What this task involves
Transcribe exactly, and without pictures, the lines from the one that contains "Task: Click the purple and gold corner stripe" through the last line of the material.

Data for processing
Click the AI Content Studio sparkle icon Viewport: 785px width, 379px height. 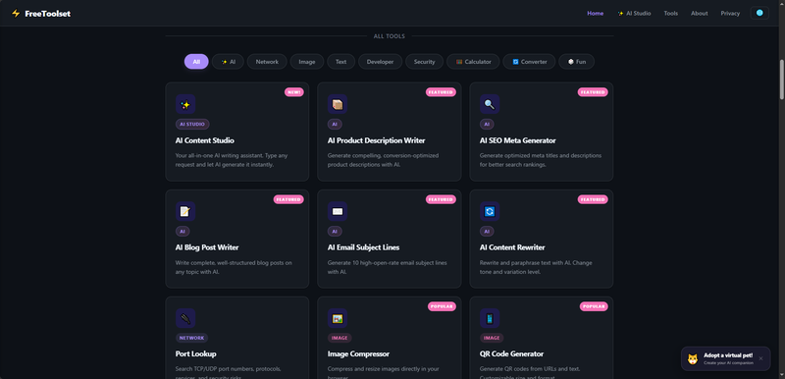coord(185,104)
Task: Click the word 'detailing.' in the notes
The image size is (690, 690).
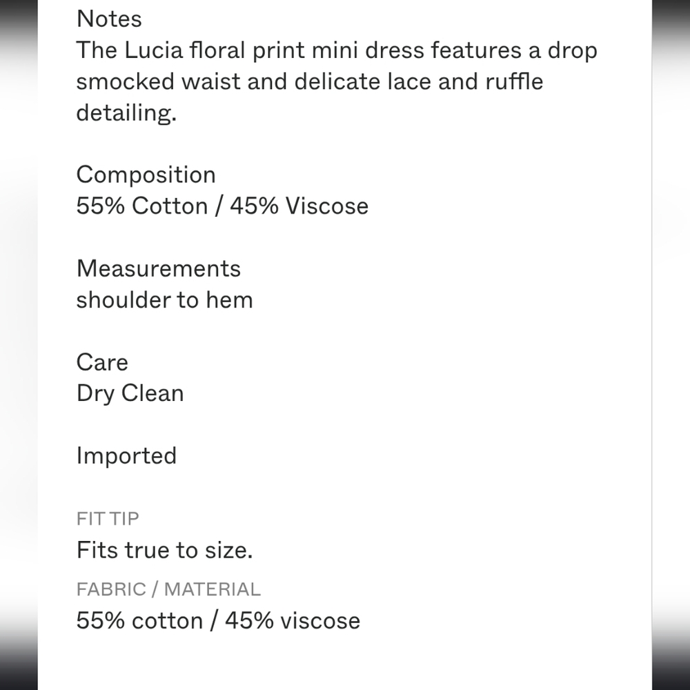Action: (126, 113)
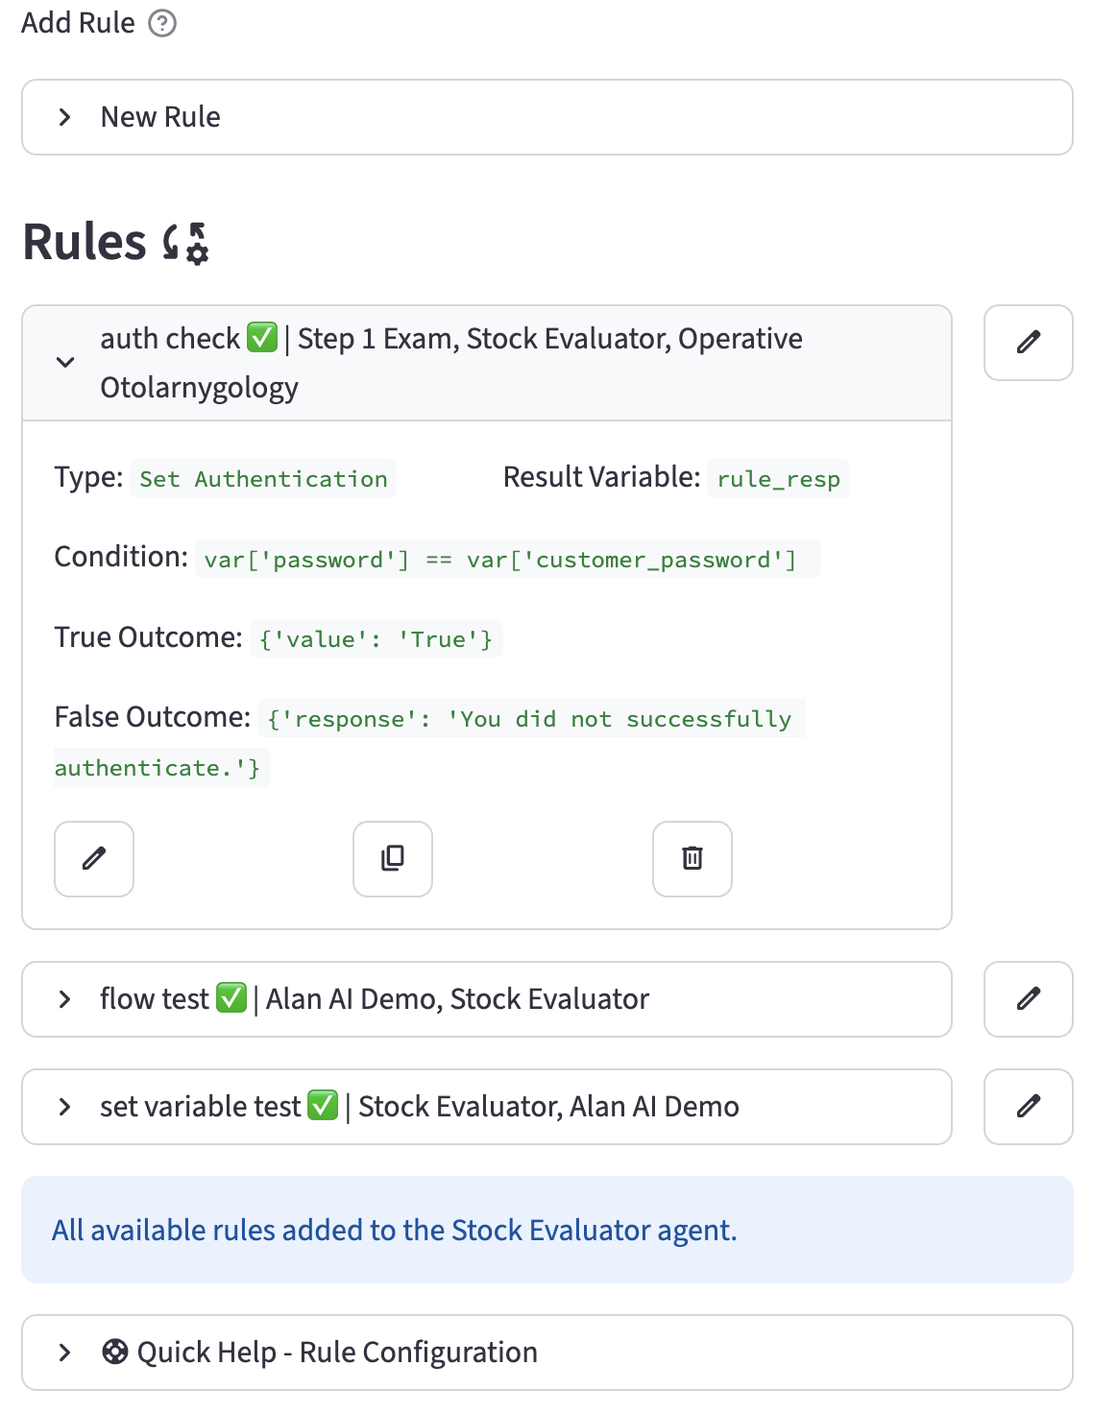The height and width of the screenshot is (1413, 1093).
Task: Click the Condition code value for password
Action: point(499,560)
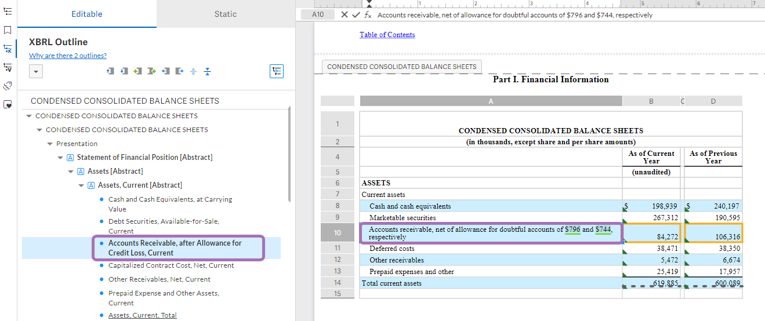Follow the Table of Contents link

[387, 35]
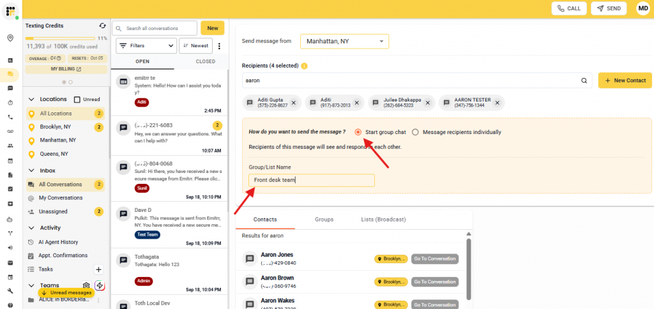Choose Message recipients individually option
Screen dimensions: 654x309
(416, 132)
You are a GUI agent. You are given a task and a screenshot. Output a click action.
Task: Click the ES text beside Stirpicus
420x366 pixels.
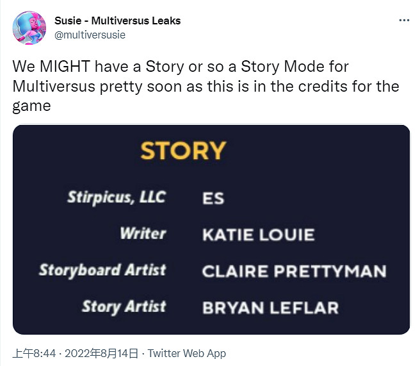pos(213,198)
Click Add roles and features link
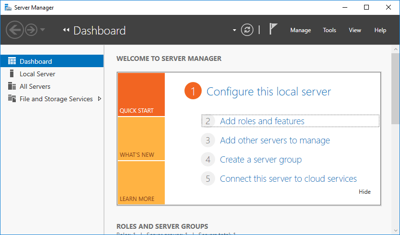The width and height of the screenshot is (400, 235). [262, 121]
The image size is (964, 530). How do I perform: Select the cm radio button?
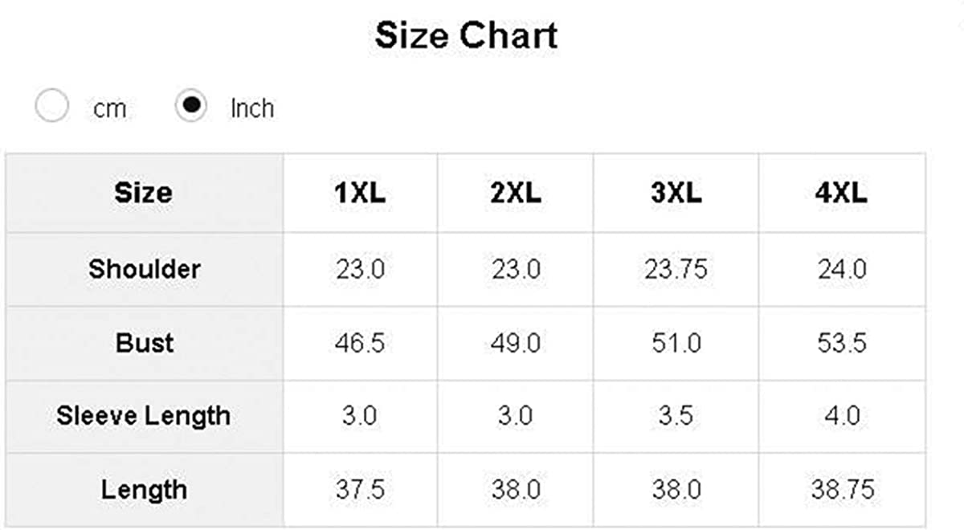pos(52,107)
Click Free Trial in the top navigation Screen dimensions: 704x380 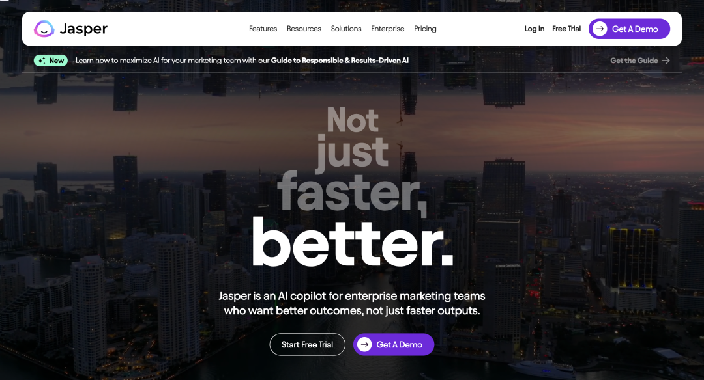pyautogui.click(x=566, y=29)
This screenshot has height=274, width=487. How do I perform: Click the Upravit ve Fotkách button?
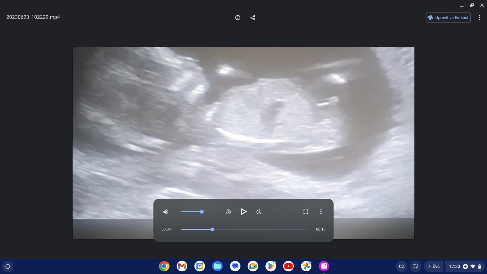(x=448, y=18)
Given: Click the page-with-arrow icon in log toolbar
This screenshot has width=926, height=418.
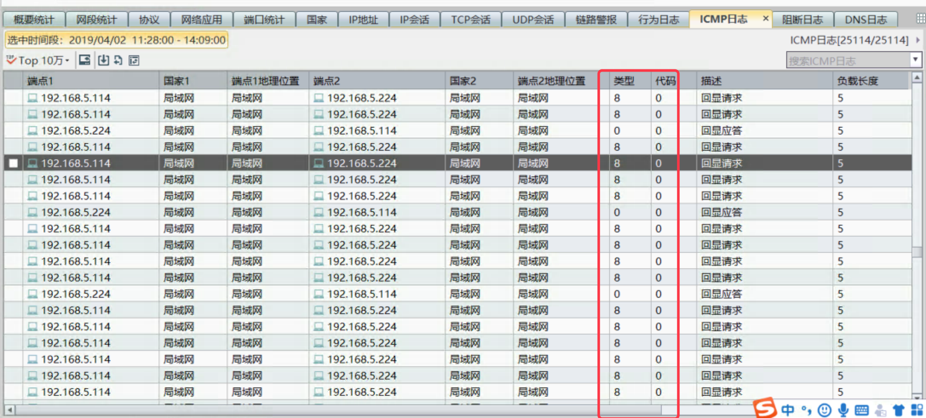Looking at the screenshot, I should tap(118, 60).
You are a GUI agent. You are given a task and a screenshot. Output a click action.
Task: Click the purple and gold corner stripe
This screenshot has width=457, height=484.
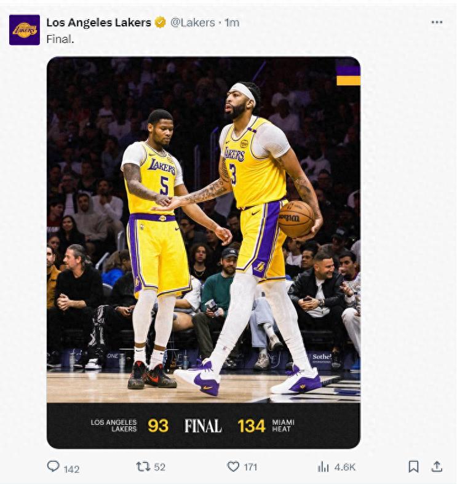(x=348, y=72)
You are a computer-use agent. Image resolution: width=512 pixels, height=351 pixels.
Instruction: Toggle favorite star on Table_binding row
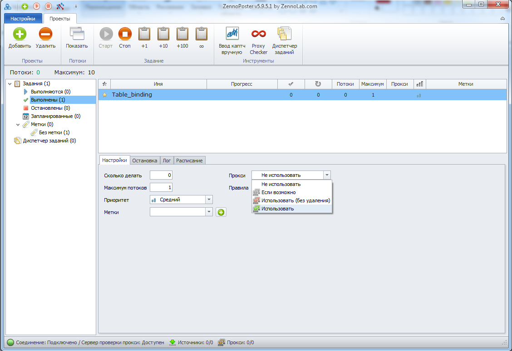(104, 95)
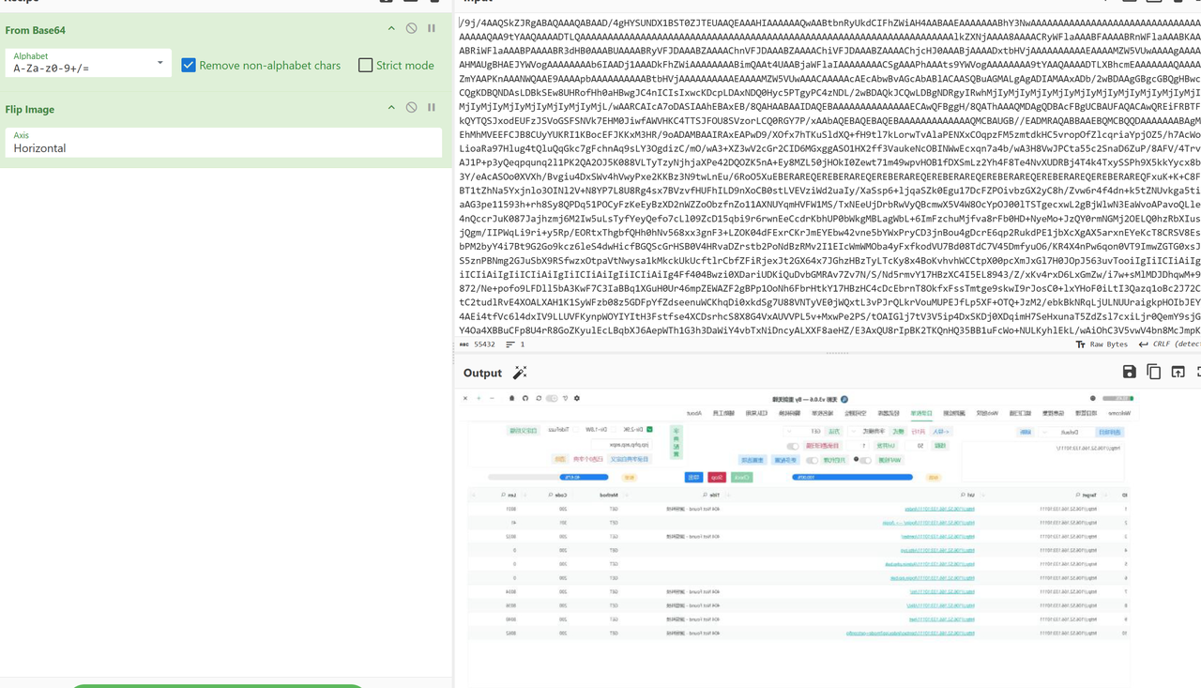Disable the Flip Image operation
This screenshot has height=688, width=1201.
(411, 108)
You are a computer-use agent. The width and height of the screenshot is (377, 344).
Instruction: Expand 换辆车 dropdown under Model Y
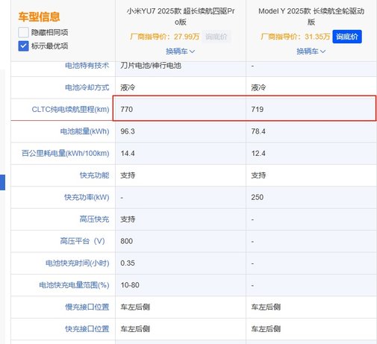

Result
Task: Click the purple and gold corner stripe
This screenshot has width=457, height=484.
(x=348, y=72)
You are a computer-use agent. Image resolution: width=512 pixels, height=351 pixels.
Instruction: Toggle favorite star on Table_binding row
(104, 95)
Disable the Flip Image operation
This screenshot has height=688, width=1201.
(411, 108)
You are a computer-use agent. The width and height of the screenshot is (377, 344).
Instruction: Expand 换辆车 dropdown under Model Y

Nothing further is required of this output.